The fashion tribes of Africa.

Mar 19, 2014

Style South AfricaStreet style may best be associated with the likes of Tommy Ton's photographs during fashion weeks in New York, London, Milan and Paris, but they're not the only ones worth musing over. In fact, while the fashion editors and bloggers of the world do put forward some interesting styles (albeit with borrowed clothing), there's an evening more thrilling style movement taking place where you would least suspect it.

Away from the fashion houses in France and even further from the fresh designs of Scandinavia and sportswear of America, Africa is quickly gaining the world's attention for it's sharp menswear street style. Affectionately referred to as fashion 'tribes,' the dapper menswear movement is taking place throughout the continent, best documented though in the Congo and South Africa.
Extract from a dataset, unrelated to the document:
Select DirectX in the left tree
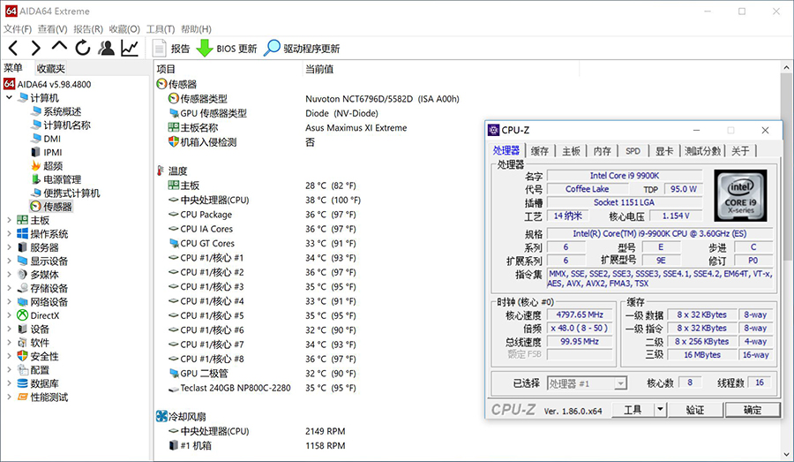The height and width of the screenshot is (462, 794). pos(44,315)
So dynamic is the movement that iconic brand Guiness has tapped the Sapeurs fashion tribe in the Congo to be the stars of their latest advertising campaign - along with a short documentary that delves into how this unexpected movement has come about.
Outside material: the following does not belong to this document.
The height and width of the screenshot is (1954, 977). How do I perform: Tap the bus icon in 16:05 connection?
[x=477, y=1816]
The Sapeurs of congo, as seen by Guinness.

The most interesting thing about the Sapeurs is that they are less interested in flaunting wealth, but more in their presentation and gentleman demeanour, going by the motto 'it's the man inside the suit that counts.' A refreshing approach considering much of today's western street-style is about the label and in turn, prestige and wealth.

In South Africa, as documented by Deniele Tamagni, the city's male 'Born Frees' are also experimenting with a dapper style of three piece suits in a myriad of colours, hats and a broad range of accessories, most of which are often DIY or sourced from vintage stores.

Travel etiquette series

Picture by the blog "Street Etiquette", on the "travel etiquette series".

Much like the Sapeurs of the Congo, these style aficionados identify themselves in tribes and, similar to the drag houses of the 1970s in New York, compete with one another in terms of individual and creative style, rather than designer labels and wealth.

While these fashion tribes are an example of the sartorial extreme, the art of dressing up everyday and experimenting with tailoring, colour matching and accessories has begun to influence the country's wider male population, as documented by a number of local fashion blogs such as Cinder & Skylar. With the rest of the world set to follow no doubt.

Lauren Burvil.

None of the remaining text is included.